▶ _Listing_
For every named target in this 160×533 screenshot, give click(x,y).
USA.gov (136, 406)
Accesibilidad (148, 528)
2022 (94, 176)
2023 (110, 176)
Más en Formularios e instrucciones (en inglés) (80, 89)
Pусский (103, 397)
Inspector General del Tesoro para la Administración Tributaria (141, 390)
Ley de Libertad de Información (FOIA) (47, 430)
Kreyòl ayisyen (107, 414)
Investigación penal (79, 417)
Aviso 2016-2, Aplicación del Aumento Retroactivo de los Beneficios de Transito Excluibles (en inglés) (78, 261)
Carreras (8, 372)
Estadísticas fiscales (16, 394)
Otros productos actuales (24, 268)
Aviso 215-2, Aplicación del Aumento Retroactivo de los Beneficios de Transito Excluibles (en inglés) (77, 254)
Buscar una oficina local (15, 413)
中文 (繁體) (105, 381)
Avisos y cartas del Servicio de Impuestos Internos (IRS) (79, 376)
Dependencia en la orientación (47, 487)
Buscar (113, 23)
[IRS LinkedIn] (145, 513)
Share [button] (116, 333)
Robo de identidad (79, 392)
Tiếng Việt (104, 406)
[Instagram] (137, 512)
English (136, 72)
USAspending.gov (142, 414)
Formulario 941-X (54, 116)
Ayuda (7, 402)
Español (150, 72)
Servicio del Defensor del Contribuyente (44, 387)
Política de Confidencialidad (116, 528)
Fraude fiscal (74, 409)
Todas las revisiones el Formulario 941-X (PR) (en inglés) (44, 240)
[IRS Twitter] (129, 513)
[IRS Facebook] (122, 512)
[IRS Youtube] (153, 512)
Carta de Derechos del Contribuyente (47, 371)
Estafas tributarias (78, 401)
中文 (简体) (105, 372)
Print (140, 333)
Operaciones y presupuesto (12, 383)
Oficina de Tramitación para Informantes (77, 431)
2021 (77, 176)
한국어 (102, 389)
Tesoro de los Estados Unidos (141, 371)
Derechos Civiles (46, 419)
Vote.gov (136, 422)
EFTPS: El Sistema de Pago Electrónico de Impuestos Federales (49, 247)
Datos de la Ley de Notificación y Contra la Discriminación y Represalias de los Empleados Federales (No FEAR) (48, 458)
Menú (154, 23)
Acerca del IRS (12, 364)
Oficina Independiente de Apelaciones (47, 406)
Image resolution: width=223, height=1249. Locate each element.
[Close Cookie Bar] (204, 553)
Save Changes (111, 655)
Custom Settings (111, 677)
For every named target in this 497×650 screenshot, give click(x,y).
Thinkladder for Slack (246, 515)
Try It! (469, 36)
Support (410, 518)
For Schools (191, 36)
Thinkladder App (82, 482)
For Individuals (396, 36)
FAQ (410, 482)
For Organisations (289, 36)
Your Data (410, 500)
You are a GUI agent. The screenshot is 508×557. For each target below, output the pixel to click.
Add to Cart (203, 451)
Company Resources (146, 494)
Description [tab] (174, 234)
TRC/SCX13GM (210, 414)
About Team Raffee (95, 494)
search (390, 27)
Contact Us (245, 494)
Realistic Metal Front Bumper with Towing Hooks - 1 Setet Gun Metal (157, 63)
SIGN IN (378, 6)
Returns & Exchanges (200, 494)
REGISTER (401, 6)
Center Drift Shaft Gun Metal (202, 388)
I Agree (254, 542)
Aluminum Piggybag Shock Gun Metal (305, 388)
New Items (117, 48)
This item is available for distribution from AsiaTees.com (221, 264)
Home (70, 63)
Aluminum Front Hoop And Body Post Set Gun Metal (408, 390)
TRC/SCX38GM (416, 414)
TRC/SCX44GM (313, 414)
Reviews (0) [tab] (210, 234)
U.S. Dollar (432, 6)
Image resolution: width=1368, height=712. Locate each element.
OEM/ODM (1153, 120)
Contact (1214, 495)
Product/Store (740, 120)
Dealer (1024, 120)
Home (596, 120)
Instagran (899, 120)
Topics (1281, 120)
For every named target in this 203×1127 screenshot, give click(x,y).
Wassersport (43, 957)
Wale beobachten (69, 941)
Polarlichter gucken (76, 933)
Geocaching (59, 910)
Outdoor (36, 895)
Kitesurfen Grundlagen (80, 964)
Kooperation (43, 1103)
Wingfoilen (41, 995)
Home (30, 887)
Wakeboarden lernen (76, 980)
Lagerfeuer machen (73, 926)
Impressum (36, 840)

▶ _What the task asks_
Update the listing from its start through the line containing "Carta de Derechos del Contribuyente (47, 371)" by replacing "Buscar" with "Encontrar" and leaving everything else unchanged.

▶ _Solution to the exercise_
For every named target in this 160×533 screenshot, give click(x,y).
USA.gov (136, 406)
Accesibilidad (148, 528)
2022 (94, 176)
2023 (110, 176)
Más en Formularios e instrucciones (en inglés) (80, 89)
Pусский (103, 397)
Inspector General del Tesoro para la Administración Tributaria (141, 390)
Ley de Libertad de Información (FOIA) (47, 430)
Kreyòl ayisyen (107, 414)
Investigación penal (79, 417)
Aviso 2016-2, Aplicación del Aumento Retroactivo de los Beneficios de Transito Excluibles (en inglés) (78, 261)
Carreras (8, 372)
Estadísticas fiscales (16, 394)
Otros productos actuales (24, 268)
Aviso 215-2, Aplicación del Aumento Retroactivo de los Beneficios de Transito Excluibles (en inglés) (77, 254)
Encontrar una oficina local (15, 413)
中文 (繁體) (105, 381)
Avisos y cartas del Servicio de Impuestos Internos (IRS) (79, 376)
Dependencia en la orientación (47, 487)
Encontrar (113, 23)
[IRS LinkedIn] (145, 513)
Share [button] (116, 333)
Robo de identidad (79, 392)
Tiếng Việt (104, 406)
[Instagram] (137, 512)
English (136, 72)
USAspending.gov (142, 414)
Formulario 941-X (54, 116)
Ayuda (7, 402)
Español (150, 72)
Servicio del Defensor del Contribuyente (44, 387)
Política de Confidencialidad (116, 528)
Fraude fiscal (74, 409)
Todas las revisiones el Formulario 941-X (PR) (en inglés) (44, 240)
[IRS Twitter] (129, 513)
[IRS Facebook] (122, 512)
[IRS Youtube] (153, 512)
Carta de Derechos del Contribuyente (47, 371)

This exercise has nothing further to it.